Fixed mindsets abound among today’s adults. For most of us, growing up, we were taught precisely this paradigm. In fact, until just a few years ago, even psychologists believed that things like intelligence were relatively fixed. The more research that’s been done, the more we’ve learned just how wrong we were. In fact, our brains actually grow and change throughout our lives. We can become more able, we can become smarter, we can get more talented. With continued practice, we learn, and our brains and knowledge base grows.
She talked about how her lungs would burn, and her legs would scream at her to stop. Now, had my friend taken that pain as a signal to stop, a sign that she's not cut out for this, she would never have crossed that 5K threshold. But instead, she felt that burn as a sign that she was growing (literally building her respiratory and circulatory systems). And just last week, she jubilantly crossed the finish line of her first-ever race. This is the growth mindset.
The Growth Mindset
With a growth mindset, the goal is growth and learning. The belief is that everyone can grow, learn, and get better. That no one is born a star, people may have some natural aptitude, but with practice, we can all develop our abilities. The growth mindset believes that struggle, pain, and failure are all signs that this learning is happening and, therefore, positive signals of effort. When you have a growth mindset, you approach hard work, struggle and effort with an open, accepting, and even welcoming mind. You keep returning to the challenging task because it's the effort you honor, and the struggle that you know is making you stronger. And because you keep returning to it, you get better and better.

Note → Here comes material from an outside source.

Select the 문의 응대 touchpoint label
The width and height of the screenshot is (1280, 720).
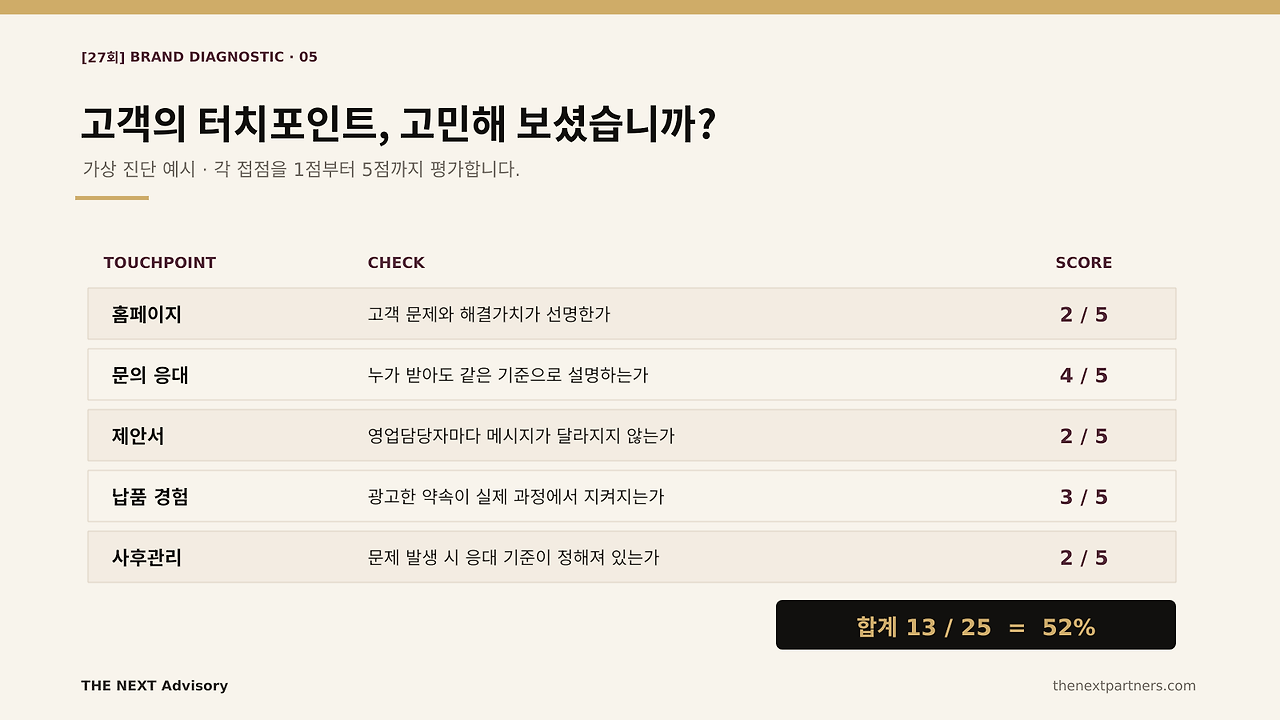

This is what I keep trying to help my 7-year-old to understand. It's also why I kept him at his math problems all summer. Not because I need him to be an astrophysicist, not because I worry about his ability to keep up with his peers, but because I want him to keep trying. To keep at the struggle and learn to appreciate it for what it's doing for him and his brain. I celebrate his effort and relish the new things he can do because of the effort. I also try really hard (because it's not easy) to not emphasize his success, because it’s struggling and doing it anyways that I want him to appreciate in himself.
Mindsets and ADHD brains
It's easy to stay stuck in a fixed mindset with an ADHD brain. To see your brain's struggles with things like time management, initiation, planning, or organization and compare it to the seeming ease of people around you. If you listen closely, you may hear yourself say things like:
I can't do [fill in the blank].
I don't like [blank].
What the hell is wrong with me?- I'm so stupid/lazy/[fill-in-the-blank].
I give up, I’m no good at this
This is too hard
I'll never be that smart/ capable/ successful
Fixed mindsets will keep anyone stuck. But they’re particularly toxic to ADHD brains. They can trigger RS (rejection sensitivity) reactions, they often underlie procrastination and avoidance. And fixed mindsets make us deeply wary of trying anything new. This can keep you, not just from being productive, but working on new (or old) strategies and solutions that could make your ADHD symptoms easier. Fixed mindsets are also inherently limiting. Because, if you only feel you can do the things that you know you will succeed at then you can never grow, develop or conquer new frontiers.
Growth mindsets, however, embrace the challenge. They see the struggle and celebrate effort. They look at the extra effort your ADHD brain puts into daily life and honors the hard work. They see possibilities and work to find strategies that will get them there. Essentially, with a growth mindset, any dream you can dream can be accomplished. Not easily, not without struggle, not even without failure. But with enough time, effort, and smart strategies you can push yourself wherever you want to be.
What mountains can you and your ADHD brain scale if you embraced a growth mindset?